Last week, speaking at the Echo of Moscow radio station, the chief pathologist of the Ministry of Health of the Russian Federation, Georgy Frank, admitted that health officials have wide discretion in registering causes of death.
“In some cases, Covid-19 may be the main cause of death, and in some cases, it may just be the background of the (main) disease,” Frank said. “Of course, there can be some manipulations, but decent doctors never allow such things.”
Russia reported the country’s first coronavirus death on March 19, when a 79-year-old woman died in Moscow. Soon after, another cause of this death was announced – supposedly a blood clot – and this case was excluded from the official list of deaths from Covid-19.
In April of this year, more than 11,800 people died in Moscow, which is much more than in April of any other year since 1995, when the economic crisis raged in Russia, more serious than the Great Depression. These data were published by the Moscow government, which receives information from the city registration bureaus registering important stages in a person’s life, such as birth, marriage and death.
Mortality statistics will be updated by Rosstat by the end of this month, but it is unlikely to change much.
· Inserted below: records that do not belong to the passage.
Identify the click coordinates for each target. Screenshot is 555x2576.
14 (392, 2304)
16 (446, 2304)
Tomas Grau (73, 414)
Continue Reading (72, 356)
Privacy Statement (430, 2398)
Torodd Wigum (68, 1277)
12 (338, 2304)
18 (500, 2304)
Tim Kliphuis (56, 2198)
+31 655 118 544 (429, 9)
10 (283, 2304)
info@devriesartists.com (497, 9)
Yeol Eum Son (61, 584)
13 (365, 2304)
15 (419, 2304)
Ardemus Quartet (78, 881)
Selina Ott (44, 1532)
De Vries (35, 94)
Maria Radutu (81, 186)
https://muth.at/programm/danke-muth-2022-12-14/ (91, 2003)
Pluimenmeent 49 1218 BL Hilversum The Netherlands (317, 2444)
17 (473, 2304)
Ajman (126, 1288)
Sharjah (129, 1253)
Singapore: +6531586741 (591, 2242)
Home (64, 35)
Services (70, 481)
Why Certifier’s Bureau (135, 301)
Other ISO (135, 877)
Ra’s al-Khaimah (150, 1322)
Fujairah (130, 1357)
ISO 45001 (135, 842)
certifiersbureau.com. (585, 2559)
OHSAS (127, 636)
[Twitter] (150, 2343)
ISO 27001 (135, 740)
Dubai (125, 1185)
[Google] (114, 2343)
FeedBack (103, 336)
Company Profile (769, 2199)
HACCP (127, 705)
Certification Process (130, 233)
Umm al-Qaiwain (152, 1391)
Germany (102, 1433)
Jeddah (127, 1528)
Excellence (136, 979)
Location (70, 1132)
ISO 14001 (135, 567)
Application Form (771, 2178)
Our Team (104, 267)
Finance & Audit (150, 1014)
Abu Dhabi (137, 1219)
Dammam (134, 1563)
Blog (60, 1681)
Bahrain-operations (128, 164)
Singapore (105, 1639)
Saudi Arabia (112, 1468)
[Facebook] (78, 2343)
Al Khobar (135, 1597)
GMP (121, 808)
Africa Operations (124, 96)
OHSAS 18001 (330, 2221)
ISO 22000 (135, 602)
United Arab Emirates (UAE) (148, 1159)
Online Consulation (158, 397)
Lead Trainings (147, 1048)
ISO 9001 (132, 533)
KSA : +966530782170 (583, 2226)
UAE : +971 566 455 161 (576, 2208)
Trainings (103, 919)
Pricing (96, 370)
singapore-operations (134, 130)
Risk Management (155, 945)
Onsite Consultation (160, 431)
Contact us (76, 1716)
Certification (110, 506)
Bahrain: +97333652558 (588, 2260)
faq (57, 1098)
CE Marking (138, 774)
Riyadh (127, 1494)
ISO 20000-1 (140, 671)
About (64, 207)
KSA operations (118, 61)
The average mortality rate in the Russian capital in April is about 10,000.
Moscow, which is the busiest point of entry into the country, became the first territory in Russia to be seriously affected by the coronavirus. However, it lags behind most other European capitals, since until mid-April there were only a few deaths recorded.
Russian regions, in turn, lag behind Moscow. As of Monday morning, Moscow accounted for 52% of all cases of coronavirus registered in Russia – with a total number of infected more than 109 thousand people.
According to experts, a clearer idea of the true number of deaths from coronavirus is likely to be obtained on the basis of mortality data for May, when the virus began to really overwhelm Russia. Over the past week, about 45 deaths and more than five thousand new cases of the disease were recorded daily in Moscow.